____ PAGE

Hi. I am a newbie here on the forum. I work for a living history museum in upstate NY, and have been weaving and spinning for a few years now. I would really like to weave a set of altar linens for a church where I am organist as a gift to the parish, but I don't know where to start, but I have a few ideas of what I would like to do.
1. The parish is Catholic, so the linens need to be in line with Catholic parameters.
2. I would like to use bleached linen thread, the finer, the better, but in the realm of practicality.
3. I am a staunch traditionalist, and am looking to do a traditional set of linens with whitework embroidery perhaps - I am pretty decent with a needle, even if I am a man (guess who gets to sew all the buttons on the kids' clothes).
I am looking for suggestions as far as threads go, first of all. I was thinking either 70/2 or 40/2. I have a 45"/8 jack loom.
It's ok - you can tell me I'm nuts to do this. This is not a looming project: I still have a baby blanket to finish, and another blanket, and a silk scarf, and...
Also: where is a good supplier for BLEACHED linen thread in either a 40/2 or 70/2? Most places that carry them have them on small spools and I will need a lot of yardage.

________

**BRIEF**
Write out the part of the forum post about weaving altar linens that starts with "I am looking" and goes on through "silk scarf, and...", word for word.

____ DATASET SECTION

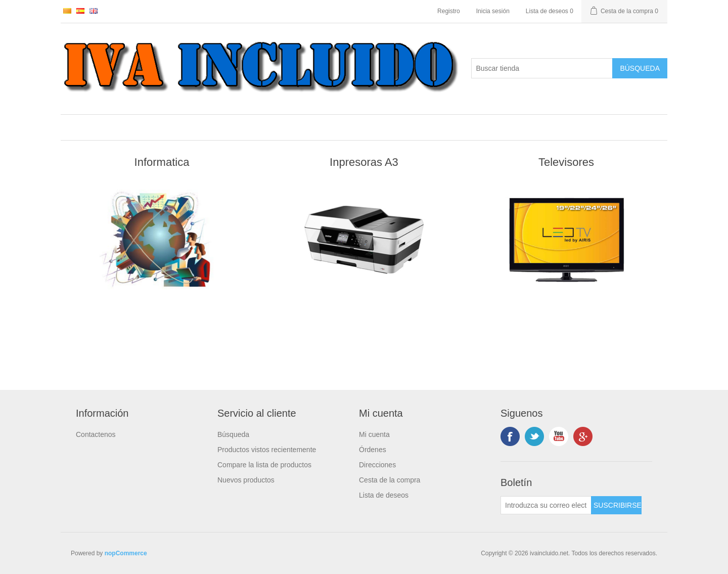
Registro (448, 11)
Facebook (510, 436)
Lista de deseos (384, 495)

________

**WRITTEN ANSWER**
I am looking for suggestions as far as threads go, first of all. I was thinking either 70/2 or 40/2. I have a 45"/8 jack loom.
It's ok - you can tell me I'm nuts to do this. This is not a looming project: I still have a baby blanket to finish, and another blanket, and a silk scarf, and...